MOTES Children's Word Embeddings (Ages 10–12, 100k vocabulary)

Word embeddings trained on children's creative writing from the Measurement of Thinking and Engagement in School (MOTES) study. These embeddings are used for semantic distance scoring of divergent thinking responses in creativity research.

Model Description

  • Vocabulary: ~100,000 words
  • Source corpus: Written responses from children ages 10–12 in the MOTES study
  • Format: Gensim KeyedVectors (.kv + .kv.vectors.npy)
  • Use case: Measuring originality of creative responses via cosine distance

How semantic distance scoring works

Given a prompt (e.g., "brick") and a creative response (e.g., "modern art sculpture"), originality is scored as the cosine distance between the embedding of the prompt word and the average embedding of the response words. Higher distance = more original.
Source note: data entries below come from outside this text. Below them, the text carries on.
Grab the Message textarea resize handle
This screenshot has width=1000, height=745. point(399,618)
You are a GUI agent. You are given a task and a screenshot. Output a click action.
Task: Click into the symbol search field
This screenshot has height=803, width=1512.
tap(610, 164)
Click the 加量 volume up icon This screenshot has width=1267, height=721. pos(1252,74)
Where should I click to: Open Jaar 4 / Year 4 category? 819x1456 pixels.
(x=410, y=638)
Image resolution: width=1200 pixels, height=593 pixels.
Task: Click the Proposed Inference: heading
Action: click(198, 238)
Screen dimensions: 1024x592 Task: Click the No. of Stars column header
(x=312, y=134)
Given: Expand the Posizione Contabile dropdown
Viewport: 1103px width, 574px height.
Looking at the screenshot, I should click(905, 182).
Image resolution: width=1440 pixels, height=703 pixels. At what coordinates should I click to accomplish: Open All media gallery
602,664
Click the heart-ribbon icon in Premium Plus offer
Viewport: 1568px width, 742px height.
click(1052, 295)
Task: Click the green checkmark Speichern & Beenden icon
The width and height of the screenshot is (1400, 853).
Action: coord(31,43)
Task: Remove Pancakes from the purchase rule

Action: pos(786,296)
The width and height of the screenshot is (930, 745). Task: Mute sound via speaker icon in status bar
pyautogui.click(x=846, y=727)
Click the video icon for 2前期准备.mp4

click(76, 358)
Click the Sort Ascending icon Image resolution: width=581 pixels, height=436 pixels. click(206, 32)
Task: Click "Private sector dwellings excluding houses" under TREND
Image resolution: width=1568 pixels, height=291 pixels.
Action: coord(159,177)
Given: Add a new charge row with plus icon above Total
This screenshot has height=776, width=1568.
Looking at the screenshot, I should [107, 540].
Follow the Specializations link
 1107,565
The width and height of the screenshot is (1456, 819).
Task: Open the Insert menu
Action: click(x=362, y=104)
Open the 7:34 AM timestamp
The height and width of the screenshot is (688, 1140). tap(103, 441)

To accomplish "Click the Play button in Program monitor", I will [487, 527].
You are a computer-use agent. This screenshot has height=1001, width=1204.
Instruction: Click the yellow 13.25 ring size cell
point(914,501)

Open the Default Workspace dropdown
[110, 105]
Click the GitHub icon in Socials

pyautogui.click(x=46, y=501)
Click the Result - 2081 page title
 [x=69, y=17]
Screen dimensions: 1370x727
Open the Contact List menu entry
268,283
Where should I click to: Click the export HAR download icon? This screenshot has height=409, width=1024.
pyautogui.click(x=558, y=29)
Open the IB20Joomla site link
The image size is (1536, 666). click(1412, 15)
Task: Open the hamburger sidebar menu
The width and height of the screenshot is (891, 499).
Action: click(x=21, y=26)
These embeddings capture children's semantic associations, making them particularly suited for scoring children's creative responses, where adult-derived embeddings (like GloVe 840B) may not accurately reflect the semantic landscape.

Normalization

When used with the OCS Semantic Scoring system, raw cosine distances can be scaled to a 1–7 range. For the 200k variant, the calibration values are:

  • min: 0.5033
  • max: 0.8955

(The 100k variant uses similar but not identical scaling.)

Usage

from gensim.models import KeyedVectors
from huggingface_hub import hf_hub_download

# Download model files
kv_path = hf_hub_download("massivetexts/motes-embeddings-100k", "all_weighted_10-12_100k.kv")
npy_path = hf_hub_download("massivetexts/motes-embeddings-100k", "all_weighted_10-12_100k.kv.vectors.npy")

# Load model
model = KeyedVectors.load(kv_path, mmap='r')

# Check similarity
model.similarity("brick", "house")

Associated Research

This model was developed as part of the MOTES (Measurement of Thinking and Engagement in School) project by Peter Organisciak and colleagues. The MOTES study investigated creativity assessment in children, particularly automated scoring of divergent thinking tasks.

Related publications

  • Organisciak, P., Acar, S., Dumas, D., & Berthiaume, K. (2023). Beyond semantic distance: Automated scoring of divergent thinking greatly improves with large language models. Thinking Skills and Creativity, 49, 101356. https://doi.org/10.1016/j.tsc.2023.101356
  • Dumas, D., Organisciak, P., & Doherty, M. (2021). Measuring divergent thinking originality with human raters and text-mining models: A psychometric comparison of methods. Psychology of Aesthetics, Creativity, and the Arts, 15(4), 645–663. https://doi.org/10.1037/aca0000319

Part of OCS (Open Creativity Scoring)

This model is part of the Open Creativity Scoring project. For LLM-based scoring (recommended for new research), see the ocsai Python package. For semantic distance scoring using this model, see the OCS Semantic Scoring HF Space.